Aim of the task
Give again the entries below exactly, beginning at the first line and ending at the line with "Given: Click the bottom".

Stored data entries:
>>>

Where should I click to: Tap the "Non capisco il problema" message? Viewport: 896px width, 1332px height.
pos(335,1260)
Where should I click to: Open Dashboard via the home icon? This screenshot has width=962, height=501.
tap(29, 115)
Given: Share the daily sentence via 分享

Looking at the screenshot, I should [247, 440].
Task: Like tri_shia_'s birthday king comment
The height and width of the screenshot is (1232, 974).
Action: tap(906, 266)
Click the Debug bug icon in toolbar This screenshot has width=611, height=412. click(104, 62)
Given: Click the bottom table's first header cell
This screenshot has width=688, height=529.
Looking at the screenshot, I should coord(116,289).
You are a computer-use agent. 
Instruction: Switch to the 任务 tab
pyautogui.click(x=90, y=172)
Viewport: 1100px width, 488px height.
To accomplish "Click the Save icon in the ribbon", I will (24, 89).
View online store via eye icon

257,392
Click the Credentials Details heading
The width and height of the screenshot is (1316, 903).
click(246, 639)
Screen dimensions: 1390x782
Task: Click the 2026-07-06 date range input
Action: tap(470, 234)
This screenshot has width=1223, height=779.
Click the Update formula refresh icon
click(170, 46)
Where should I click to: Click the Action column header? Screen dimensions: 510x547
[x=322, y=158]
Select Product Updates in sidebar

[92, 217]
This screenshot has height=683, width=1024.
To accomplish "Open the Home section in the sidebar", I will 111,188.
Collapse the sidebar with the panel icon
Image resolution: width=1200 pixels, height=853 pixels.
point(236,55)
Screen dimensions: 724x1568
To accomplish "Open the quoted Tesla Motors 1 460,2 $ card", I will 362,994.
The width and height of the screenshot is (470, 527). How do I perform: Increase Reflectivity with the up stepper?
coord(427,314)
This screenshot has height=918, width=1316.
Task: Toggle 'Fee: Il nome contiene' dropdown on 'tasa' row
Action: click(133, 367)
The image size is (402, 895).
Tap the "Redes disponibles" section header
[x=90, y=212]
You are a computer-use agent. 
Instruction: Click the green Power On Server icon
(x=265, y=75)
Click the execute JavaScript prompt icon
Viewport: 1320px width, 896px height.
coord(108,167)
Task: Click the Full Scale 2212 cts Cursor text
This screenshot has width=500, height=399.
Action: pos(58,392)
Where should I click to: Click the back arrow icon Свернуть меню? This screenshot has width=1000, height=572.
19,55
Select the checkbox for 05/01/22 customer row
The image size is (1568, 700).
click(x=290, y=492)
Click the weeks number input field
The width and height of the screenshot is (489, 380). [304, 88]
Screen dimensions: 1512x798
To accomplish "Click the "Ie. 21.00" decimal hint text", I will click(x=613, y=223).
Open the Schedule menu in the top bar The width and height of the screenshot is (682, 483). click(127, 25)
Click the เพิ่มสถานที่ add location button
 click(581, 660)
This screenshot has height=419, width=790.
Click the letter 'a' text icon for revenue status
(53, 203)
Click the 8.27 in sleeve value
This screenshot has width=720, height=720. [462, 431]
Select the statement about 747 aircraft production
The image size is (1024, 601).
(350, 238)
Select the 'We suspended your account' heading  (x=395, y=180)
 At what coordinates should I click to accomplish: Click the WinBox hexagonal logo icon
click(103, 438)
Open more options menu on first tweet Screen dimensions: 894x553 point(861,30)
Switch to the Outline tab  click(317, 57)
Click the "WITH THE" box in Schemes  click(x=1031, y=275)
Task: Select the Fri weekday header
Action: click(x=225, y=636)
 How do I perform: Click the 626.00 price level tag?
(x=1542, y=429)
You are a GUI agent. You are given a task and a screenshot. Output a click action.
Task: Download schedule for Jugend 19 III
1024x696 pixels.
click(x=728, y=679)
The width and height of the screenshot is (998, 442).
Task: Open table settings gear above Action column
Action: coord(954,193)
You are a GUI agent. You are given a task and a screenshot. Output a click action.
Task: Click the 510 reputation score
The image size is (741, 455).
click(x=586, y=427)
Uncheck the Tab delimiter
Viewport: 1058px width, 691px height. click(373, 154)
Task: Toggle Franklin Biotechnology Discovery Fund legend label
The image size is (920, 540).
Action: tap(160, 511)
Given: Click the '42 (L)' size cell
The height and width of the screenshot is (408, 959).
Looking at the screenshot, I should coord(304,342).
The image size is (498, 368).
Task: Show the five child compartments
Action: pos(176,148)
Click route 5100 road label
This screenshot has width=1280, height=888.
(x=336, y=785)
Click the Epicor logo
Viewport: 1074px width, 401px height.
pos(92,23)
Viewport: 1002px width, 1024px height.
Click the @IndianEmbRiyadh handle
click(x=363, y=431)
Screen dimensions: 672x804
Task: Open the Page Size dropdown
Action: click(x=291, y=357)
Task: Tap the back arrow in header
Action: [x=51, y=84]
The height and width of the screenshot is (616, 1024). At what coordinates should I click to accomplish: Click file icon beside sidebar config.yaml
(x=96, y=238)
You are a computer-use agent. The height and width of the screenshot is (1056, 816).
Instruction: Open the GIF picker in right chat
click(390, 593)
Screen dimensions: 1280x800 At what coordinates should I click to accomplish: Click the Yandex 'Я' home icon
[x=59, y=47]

<<<

Written solution
Where should I click to: Tap the "Non capisco il problema" message? Viewport: 896px width, 1332px height.
pos(335,1260)
Where should I click to: Open Dashboard via the home icon? This screenshot has width=962, height=501.
tap(29, 115)
Given: Share the daily sentence via 分享

Looking at the screenshot, I should [247, 440].
Task: Like tri_shia_'s birthday king comment
The height and width of the screenshot is (1232, 974).
Action: tap(906, 266)
Click the Debug bug icon in toolbar This screenshot has width=611, height=412. click(104, 62)
Given: Click the bottom table's first header cell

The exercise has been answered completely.